Abnormal Cerebrovascular Activity, Perfusion, and Glymphatic Clearance in Lewy Body Diseases

Abstract

Cerebrovascular activity is not only crucial to optimal cerebral perfusion, but also plays an important role in the glymphatic clearance of interstitial waste, including α-synuclein. This highlights a need to evaluate how cerebrovascular activity is altered in Lewy body diseases. This review begins by discussing how vascular risk factors and cardiovascular autonomic dysfunction may serve as upstream or direct influences on cerebrovascular activity. We then discuss how patients with Lewy body disease exhibit reduced and delayed cerebrovascular activity, hypoperfusion, and reductions in measures used to capture cerebrospinal fluid flow, suggestive of a reduced capacity for glymphatic clearance. Given the lack of an existing framework, we propose a model by which these processes may foster α-synuclein aggregation and neuroinflammation. Importantly, this review highlights several avenues for future research that may lead to treatments early in the disease course, prior to neurodegeneration. © 2024 The Author(s). Movement Disorders published by Wiley Periodicals LLC on behalf of International Parkinson and Movement Disorder Society.

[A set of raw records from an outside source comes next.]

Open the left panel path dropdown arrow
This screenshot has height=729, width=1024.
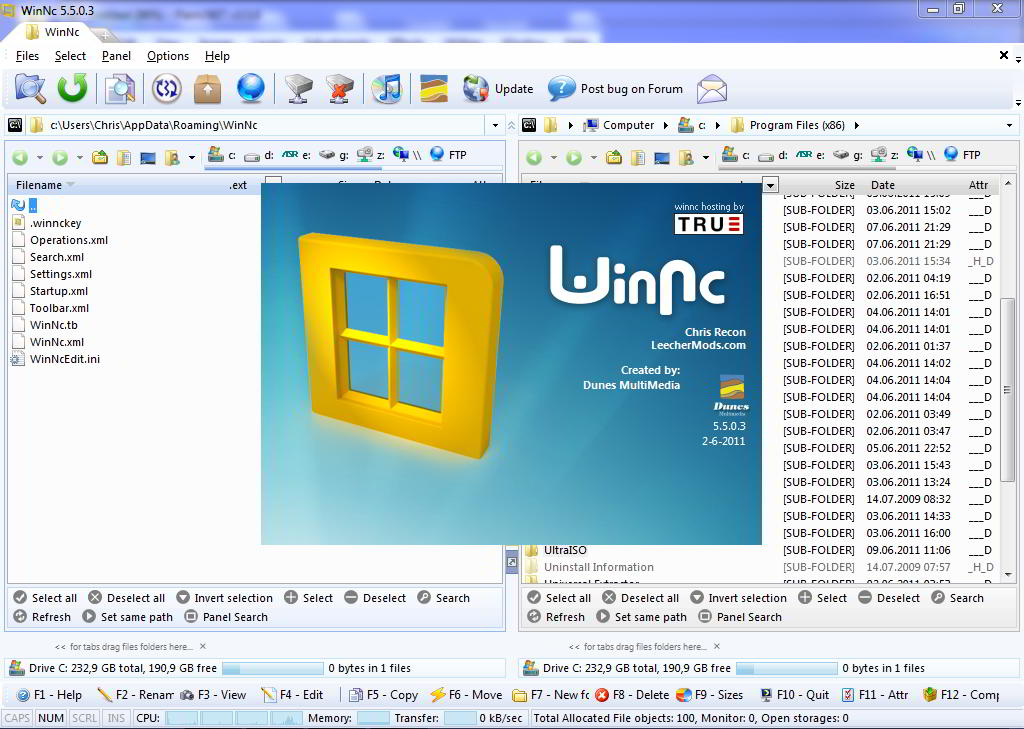pyautogui.click(x=495, y=125)
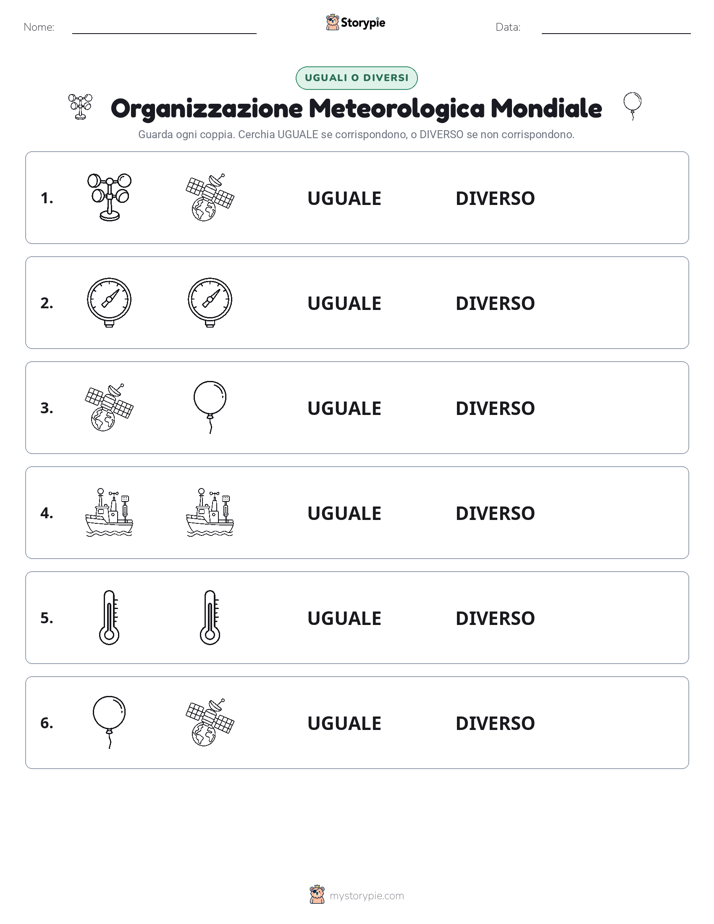Pick DIVERSO in row 6
Screen dimensions: 714x924
pos(495,722)
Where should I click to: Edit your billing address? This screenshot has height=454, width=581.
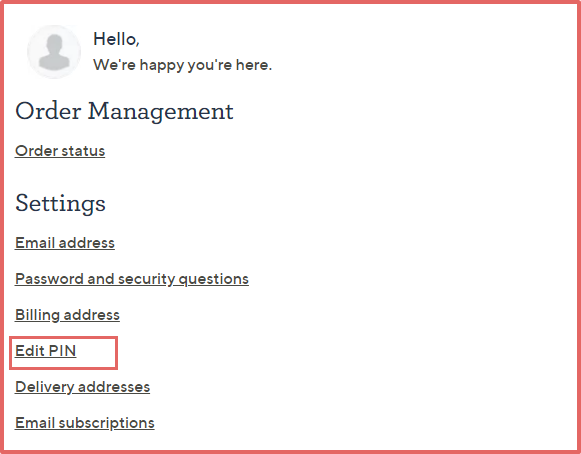(x=67, y=315)
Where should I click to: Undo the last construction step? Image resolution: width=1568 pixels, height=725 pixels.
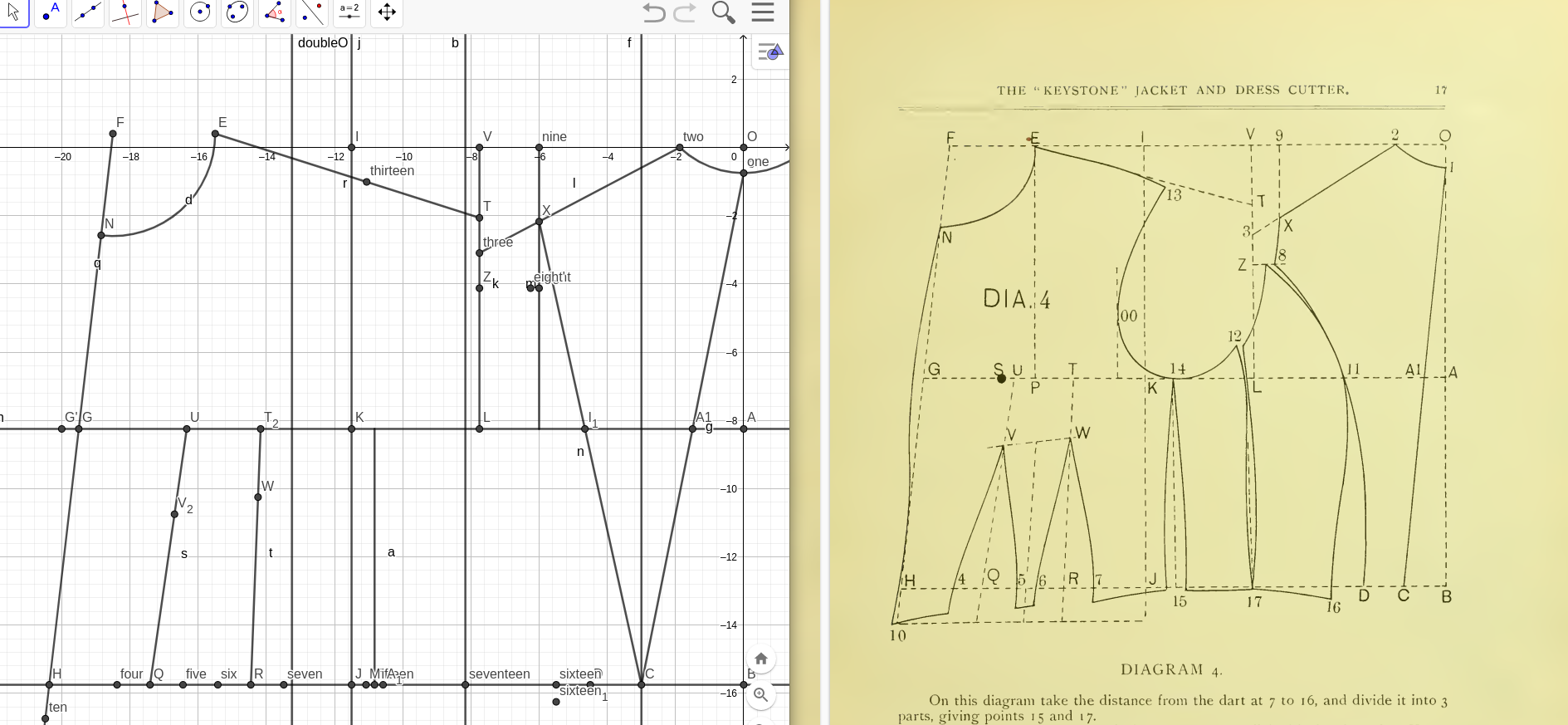[654, 12]
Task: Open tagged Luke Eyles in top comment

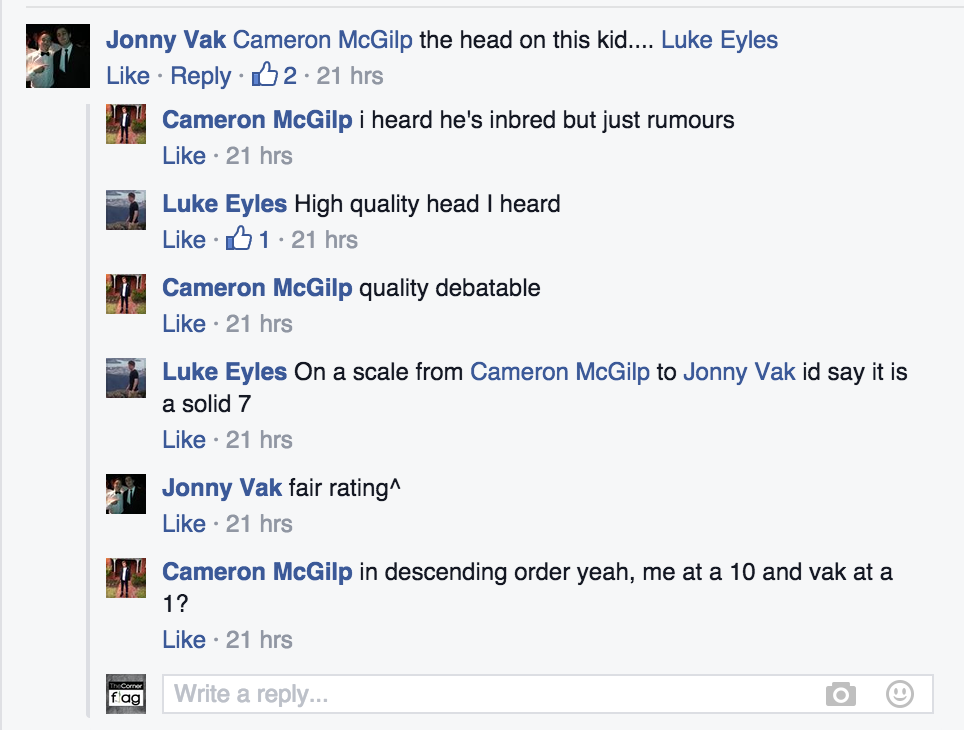Action: tap(719, 41)
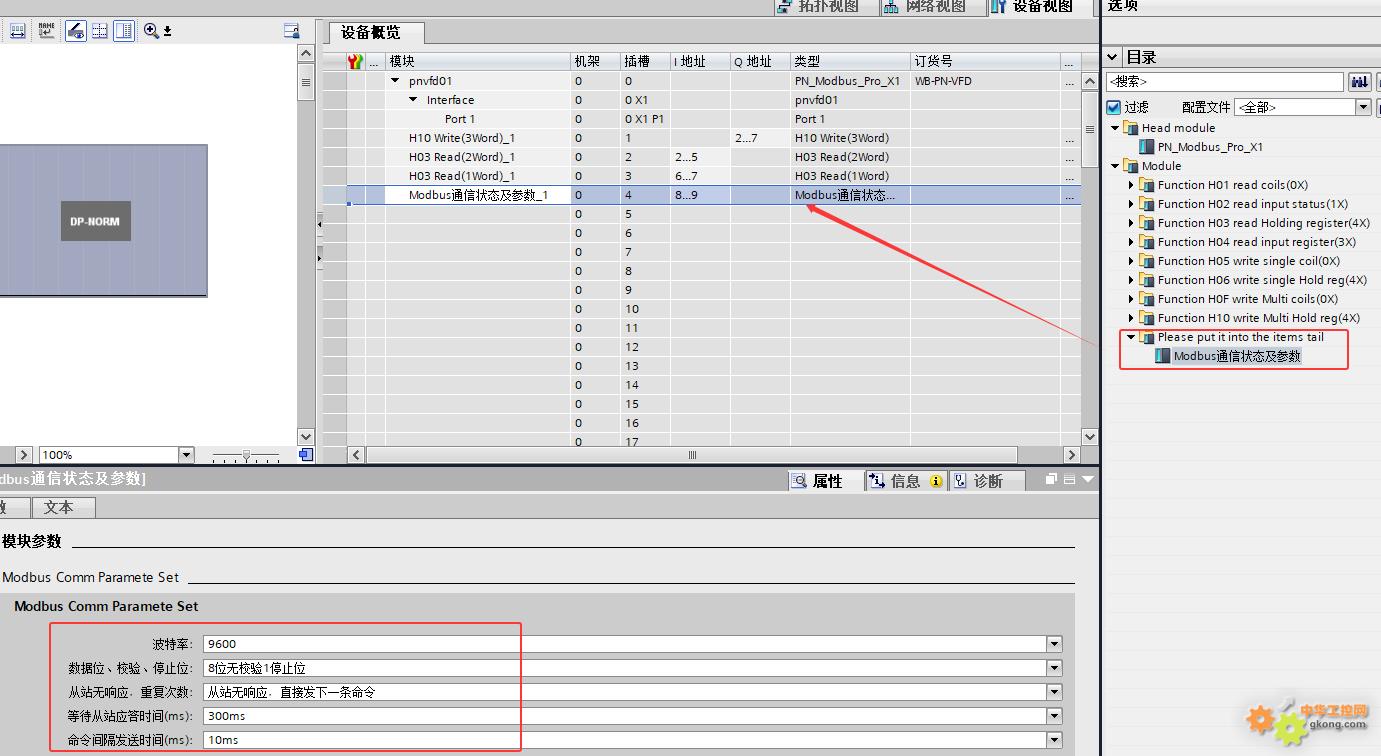The image size is (1381, 756).
Task: Click the catalog 搜索 search field
Action: point(1224,82)
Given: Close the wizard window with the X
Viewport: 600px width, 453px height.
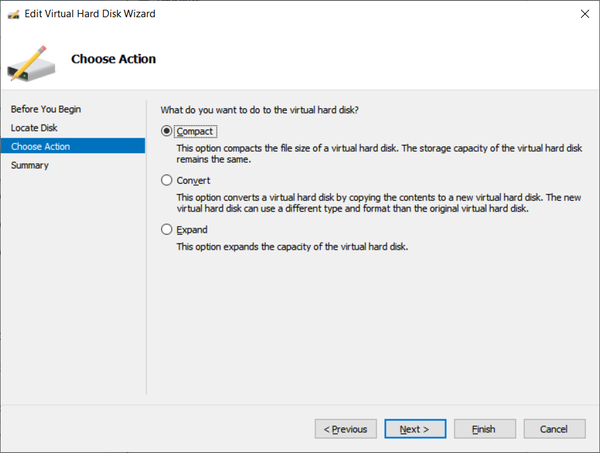Looking at the screenshot, I should (582, 14).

Keywords: Parkinson's disease; cerebrovascular activity; dementia with Lewy bodies; glymphatic system; neurovascular complex.

Figure 1.

Overview of the neurovascular unit. The neurovascular unit is composed of vascular cells (endothelial and smooth muscle cells), glial cells (astrocytes and microglia), and neurons. It is responsible for providing optimal cerebral blood flow, efficient clearance mechanisms via the glymphatic system, and passage of highly selective substances via the blood brain barrier. The structure of the neurovascular unit varies across the neurovascular tree. The capillaries are largely responsible for perfusion, though the upstream arteries and arterioles provide sufficient blood flow in coordination with intrinsic and systemic factors including the autonomic nervous system. The appreciation of the broader influences on the neurovascular unit has led to the use of the term the neurovascular complex. The glymphatic system (lower right) is a fluid flow clearance system that relies on the flow of the cerebrospinal fluid (CSF) from the periarterial spaces into the interstitial space (at which point it is referred to as interstitial fluid; ISF) to the lower pressured perivenous spaces, though other models propose alternate mechanisms. While there is ongoing debate about the nature of the flow (e.g. bulk flow versus diffusion), evidence suggests the flow of ISF across the interstitial space carries solutes towards the perivenous space for clearance by the meningeal and cervical lymphatic vessels. Increasing evidence suggests that the bulk flow is facilitating by cerebrovascular activity (e.g. vasodilation and changes in cerebral blood flow) in addition to the aquaporin-4 (AQP4) water channel’s role.

Figure 2.

Potential interactions between cerebrovascular mechanisms and established Lewy body disease processes. Vascular risk and cardiovascular autonomic dysfunction both influence and challenge cerebrovascular functioning. While the cerebrovascular system is able to compensate for these factors, to a degree, more severe cardiovascular risk and autonomic dysfunction, such as orthostatic hypotension, may lead to episodic hypoperfusion and hypoxia that may initiate a cascade of effects. This may include acidification and an increase in reactive oxygen species (ROS), that lead to or enhance α-synuclein aggregation within neurons (lower pathway). Additionally, as cerebrovascular activity drives CSF flow into the interstitial space, facilitating clearance of α-synuclein, reduced and delayed cerebrovascular activity may contribute to excess α-synuclein, enhancing opportunity for α-synuclein aggregation (upper pathway). These processes may, in turn, exacerbate neuroinflammation and damage the endothelium. The lower left panel illustrates Braak’s original staging demonstrating the substantia nigra pars compacta (SNc) is impacted earlier and more severely. We suggest the SNc is particularly susceptible to these mechanisms due to its high energetic demand and unique interactions between α-synuclein and dopamine synthesis. As cerebrovascular activity is more severely altered, broader regions of the brain are impacted.